Desde la Cámara, Alejandro Carlos Chacón dijo que viene una legislatura de la probidad, que dará prelación a la reforma fiscal, la lucha contra la pobreza, el estímulo al emprendimiento, el empleo digno, la sostenibilidad y la independencia de los poderes.

Las plenarias del 20 de julio sirvieron para poner las cartas sobre la mesa en cuanto a los grandes temas sobre los que se legislará en los próximos meses. Coaliciones y partidos mostraron listas de propuestas que van a concentrar la atención de los congresistas.

La paz, por supuesto, será un punto clave, y se esperan revisiones o ajustes a los propios acuerdos de La Habana (Cuba), según lo que se prevé desde las bancadas oficialistas que han puesto en su agenda un ambicioso paquete de reformas. Salud, educación, impuestos, pensiones, corrupción, sistema político y regiones se asoman en los planteamientos preliminares de la coalición liderada por el Centro Democrático.

En tanto, los grupos opositores han radicado iniciativas relacionadas con la reforma a la ley 160 (agro), jurisdicción agraria, catastro multipropósito, adecuación de tierras, adjudicación de baldíos y zonas de reserva forestal, ley de garantías, reformas política, electoral, tributaria y pensional, energías limpias, salud y educación superior gratis y reforma a la ley 152.

En particular, el Partido Conservador despegó la Legislatura con una larga y variopinta lista de proyectos que espera tramitar con éxito: régimen de fronteras, seguro agropecuario, políticas de relevo generacional en el campo para que los jóvenes no abandonen las veredas, instituto para personas mayores, red pública mayorista de telecomunicaciones, Acto Legislativo sobre inclusión digital considerada como derecho fundamental, formalización de la tierra, reglamento de la ingeniería agropecuaria, derechos de personas habitantes de calle, judicatura de abogados en las regiones, derecho a la familia, penalización de la dosis mínima, protección a personas en condición de discapacidad, homenaje a Juan Mario Laserna, disposición final de materiales usados, mesas ambientales en regiones, protección animal, empresarización de clubes deportivos y 450 años de fundación del municipio de Ocaña.

Comenzó así la histórica jornada que asumirá un Congreso renovado en menos de la tercera parte y que hasta 2022 tendrá esa colosal responsabilidad de transformar un país acosado por innumerables incertidumbres y retos.

La oposición ha dicho que el nuevo gobierno abre un período de lucha entre plutocracia y democracia y los grupos gobiernistas han respondido que los resultados electorales han permitido salvar a Colombia de un régimen de izquierda socialista, inconveniente y sin sentido.
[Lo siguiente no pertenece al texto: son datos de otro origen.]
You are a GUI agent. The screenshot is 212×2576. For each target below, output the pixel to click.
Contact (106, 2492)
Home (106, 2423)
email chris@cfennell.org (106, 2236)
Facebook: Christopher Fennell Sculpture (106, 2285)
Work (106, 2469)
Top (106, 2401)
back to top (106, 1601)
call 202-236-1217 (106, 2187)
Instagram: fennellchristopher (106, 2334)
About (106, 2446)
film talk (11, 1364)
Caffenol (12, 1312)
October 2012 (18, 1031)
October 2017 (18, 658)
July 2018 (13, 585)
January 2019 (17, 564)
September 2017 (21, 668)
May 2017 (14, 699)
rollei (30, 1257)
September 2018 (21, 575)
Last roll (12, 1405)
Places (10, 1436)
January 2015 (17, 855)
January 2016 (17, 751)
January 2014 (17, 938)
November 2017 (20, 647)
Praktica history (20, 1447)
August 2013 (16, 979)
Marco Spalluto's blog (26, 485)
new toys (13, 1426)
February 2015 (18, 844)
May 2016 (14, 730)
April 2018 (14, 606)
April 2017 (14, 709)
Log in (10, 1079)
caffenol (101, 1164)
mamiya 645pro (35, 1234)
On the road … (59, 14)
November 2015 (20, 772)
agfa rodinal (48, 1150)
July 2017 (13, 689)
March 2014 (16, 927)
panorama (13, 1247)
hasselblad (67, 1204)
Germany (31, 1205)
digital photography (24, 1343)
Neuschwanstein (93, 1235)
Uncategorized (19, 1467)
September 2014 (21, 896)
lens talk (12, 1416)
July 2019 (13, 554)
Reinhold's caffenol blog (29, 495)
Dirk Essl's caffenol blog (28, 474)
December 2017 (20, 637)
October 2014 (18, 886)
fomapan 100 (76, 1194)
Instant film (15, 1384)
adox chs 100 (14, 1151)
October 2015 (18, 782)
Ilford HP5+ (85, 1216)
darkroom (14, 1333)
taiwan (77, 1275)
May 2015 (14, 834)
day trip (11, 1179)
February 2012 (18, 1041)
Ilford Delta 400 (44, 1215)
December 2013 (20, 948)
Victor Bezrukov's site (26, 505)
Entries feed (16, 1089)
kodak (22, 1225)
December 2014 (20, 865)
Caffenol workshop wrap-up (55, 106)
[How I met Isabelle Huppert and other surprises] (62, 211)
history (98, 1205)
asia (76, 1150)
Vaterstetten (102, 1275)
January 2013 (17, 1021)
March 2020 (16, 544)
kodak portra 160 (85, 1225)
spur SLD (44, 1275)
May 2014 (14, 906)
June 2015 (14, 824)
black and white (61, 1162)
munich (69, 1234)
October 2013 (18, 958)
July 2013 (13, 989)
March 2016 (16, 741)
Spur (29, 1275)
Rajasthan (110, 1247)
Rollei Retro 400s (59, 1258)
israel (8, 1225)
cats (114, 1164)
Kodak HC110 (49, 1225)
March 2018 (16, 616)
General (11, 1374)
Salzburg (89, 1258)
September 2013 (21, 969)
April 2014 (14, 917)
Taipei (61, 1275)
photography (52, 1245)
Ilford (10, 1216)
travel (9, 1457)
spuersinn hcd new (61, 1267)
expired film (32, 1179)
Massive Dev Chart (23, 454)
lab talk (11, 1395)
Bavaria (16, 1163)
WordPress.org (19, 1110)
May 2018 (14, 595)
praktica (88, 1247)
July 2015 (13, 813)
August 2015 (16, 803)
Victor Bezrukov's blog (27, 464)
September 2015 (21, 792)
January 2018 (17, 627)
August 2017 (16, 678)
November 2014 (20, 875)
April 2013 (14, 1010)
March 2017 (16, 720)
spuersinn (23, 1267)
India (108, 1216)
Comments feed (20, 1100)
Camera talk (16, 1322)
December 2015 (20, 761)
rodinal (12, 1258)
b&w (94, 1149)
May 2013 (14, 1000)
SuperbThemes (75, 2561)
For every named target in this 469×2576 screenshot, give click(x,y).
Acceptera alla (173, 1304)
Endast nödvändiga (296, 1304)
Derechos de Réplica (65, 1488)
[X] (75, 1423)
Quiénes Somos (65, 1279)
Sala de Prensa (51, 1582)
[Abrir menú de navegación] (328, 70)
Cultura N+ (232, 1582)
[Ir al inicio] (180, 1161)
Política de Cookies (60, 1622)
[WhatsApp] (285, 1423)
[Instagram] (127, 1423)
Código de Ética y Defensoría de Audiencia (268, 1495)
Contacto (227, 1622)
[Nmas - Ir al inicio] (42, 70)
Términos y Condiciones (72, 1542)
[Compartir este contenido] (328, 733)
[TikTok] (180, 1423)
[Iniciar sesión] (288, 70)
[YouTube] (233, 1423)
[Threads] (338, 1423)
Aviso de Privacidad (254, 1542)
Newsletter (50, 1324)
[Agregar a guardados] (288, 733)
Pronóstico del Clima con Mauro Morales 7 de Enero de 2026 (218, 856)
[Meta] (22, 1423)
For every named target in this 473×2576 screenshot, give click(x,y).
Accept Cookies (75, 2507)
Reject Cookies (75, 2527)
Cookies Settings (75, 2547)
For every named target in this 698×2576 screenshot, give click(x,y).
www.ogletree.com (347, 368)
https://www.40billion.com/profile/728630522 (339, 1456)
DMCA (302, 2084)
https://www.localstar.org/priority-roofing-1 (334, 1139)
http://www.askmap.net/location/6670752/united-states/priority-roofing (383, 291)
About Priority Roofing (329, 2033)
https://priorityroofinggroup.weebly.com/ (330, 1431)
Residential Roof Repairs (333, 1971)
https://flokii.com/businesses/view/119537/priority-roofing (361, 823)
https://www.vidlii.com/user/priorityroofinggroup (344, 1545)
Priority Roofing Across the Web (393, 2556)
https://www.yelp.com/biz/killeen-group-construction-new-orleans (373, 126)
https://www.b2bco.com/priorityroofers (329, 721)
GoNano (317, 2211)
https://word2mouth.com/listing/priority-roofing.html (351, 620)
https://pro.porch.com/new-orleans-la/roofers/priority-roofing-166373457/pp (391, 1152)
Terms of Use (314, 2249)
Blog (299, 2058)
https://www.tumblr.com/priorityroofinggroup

Dos posturas generales que se verán reflejadas en el futuro ambiente de los debates.

Mediante el uso de las tecnologías, el Congreso estará más abierto al seguimiento de la ciudadanía. Quizás en esa comunicación con quienes eligieron a los legisladores que han empezado su función, se dialogue con toda la ciudadanía para hacer de Colombia el país equitativo, justo y desarrollado que todos anhelan.